Елизавета Алексеевна отпустила Муравьева, и тот прошел к Лермонтову, который лежал в постели. Потом, в течение дня он приезжал еще раз, обедал у Елизаветы Алексеевны, которая считала, что Пушкин с его умом все-таки сел не свои сани, то есть, не имея приличного состояния, вращался в большом свете. Лермонтов, услышав ее слова, всегда почтительный с бабушкой, вскричал:
– Помилуйте! Пушкин не в свои сани?! Это все другие не в свои сани садились, или их подсаживали, тесня того, кто был достойнее их всех, вместе взятых!
Елизавета Алексеевна замахала рукой, мол, она не спорит с ним и вообще будет молчать.
Под вечер Андрей Николаевич снова приехал и, ссылаясь на князя Вяземского, впервые попытался составить общую картину событий.
– Пушкин лежит на диване у себя в кабинете; я так его не видел, к нему допускают, кроме врачей, впрочем, они бессильны, лишь тех, кого он хочет видеть, уже простившись с детьми.
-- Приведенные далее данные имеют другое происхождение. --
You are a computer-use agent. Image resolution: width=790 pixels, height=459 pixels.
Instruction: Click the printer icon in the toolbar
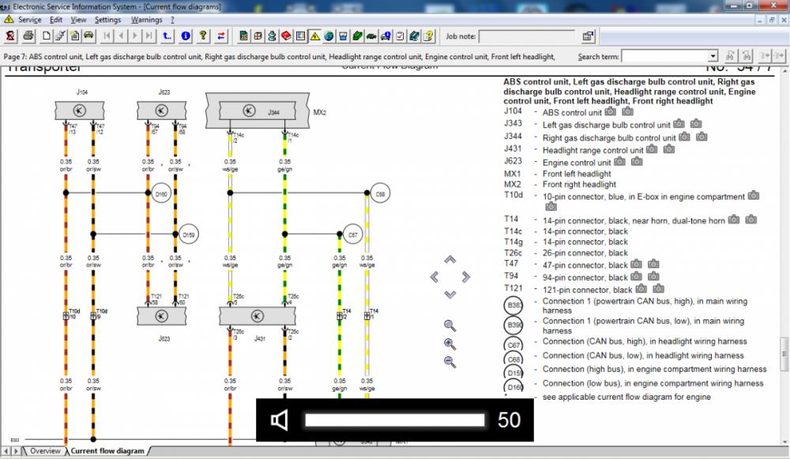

Однако мне удалось переговорить с князем Вяземским, который там, как и Жуковский, со вчерашнего вечера. Ночь прошла ужасно: мучаясь от боли, Пушкин силился не кричать, чтобы не напугать жену; добрый Николай Федорович Арендт, бывавший на многих сражениях как врач, плакал и восхищался Пушкиным, не в силах ему помочь. Сегодня ему легче, и он удивительно спокоен и миролюбив.
Лермонтов повеселел, словно он услышал весть, что опасность миновала.
– Рассказывайте, Андрей Николаевич, - проговорил он.
– Не упускайте ничего.
– Князь Вяземский был один из друзей Пушкина, которые получили в двойном конверте по городской почте диплом на его имя.
– Диплом?
– Княгиня Вера Федоровна сразу заподозрила, что здесь крылось что-нибудь оскорбительное для Пушкина, поскольку госпожа Пушкина, когда Геккерны устроили ей ловушку, свидание у одной особы, и ей удалось уйти, она в панике прибежала именно к княгине. А затем старик Геккерн заявил ей о мести.